> Exercise goal: Copy out the listing again, from the line containing "This screenshot has height=540, width=992." through its end, both included. Leave the pictures out.

> Record set:
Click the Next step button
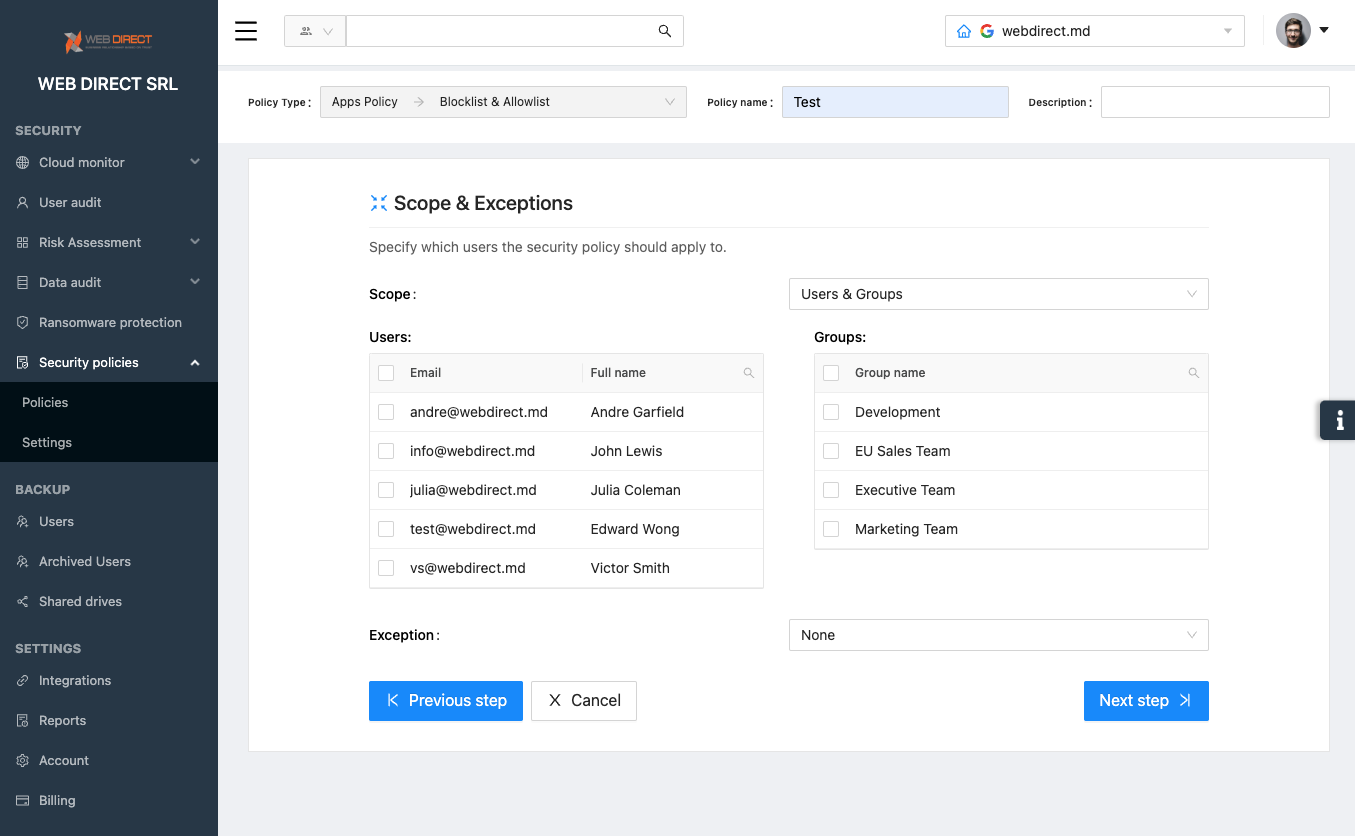 (x=1145, y=701)
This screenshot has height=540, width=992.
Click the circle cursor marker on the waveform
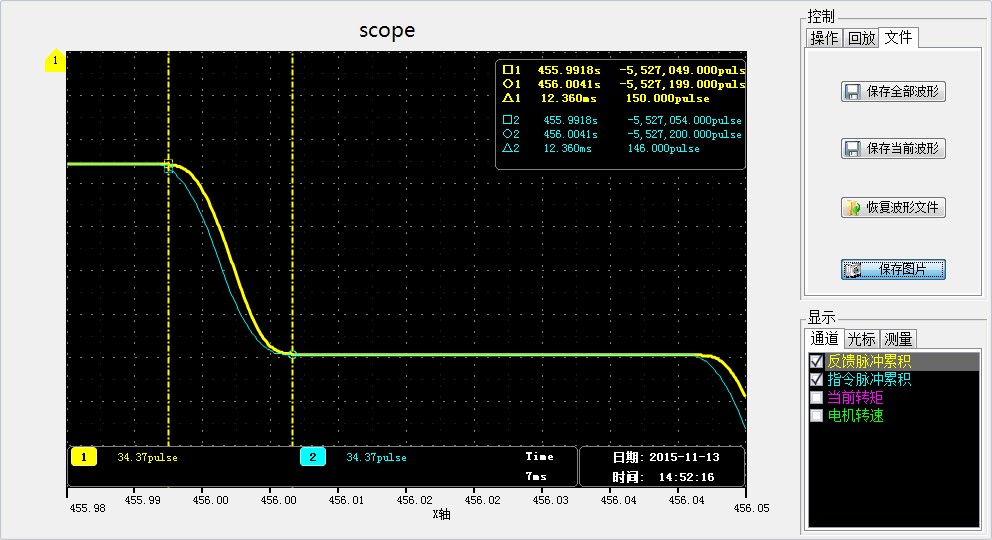click(x=292, y=354)
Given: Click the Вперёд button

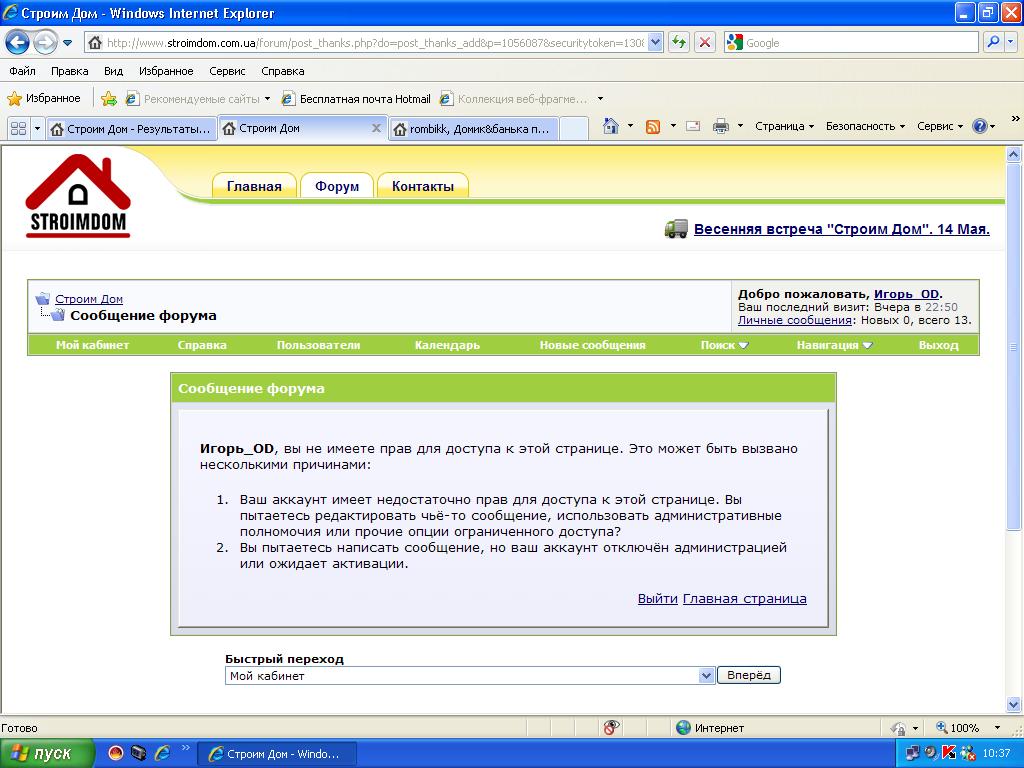Looking at the screenshot, I should coord(748,675).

> Correct result:
This screenshot has height=540, width=992.
Click the circle cursor marker on the waveform
click(x=292, y=354)
Given: Click the Вперёд button

Looking at the screenshot, I should coord(748,675).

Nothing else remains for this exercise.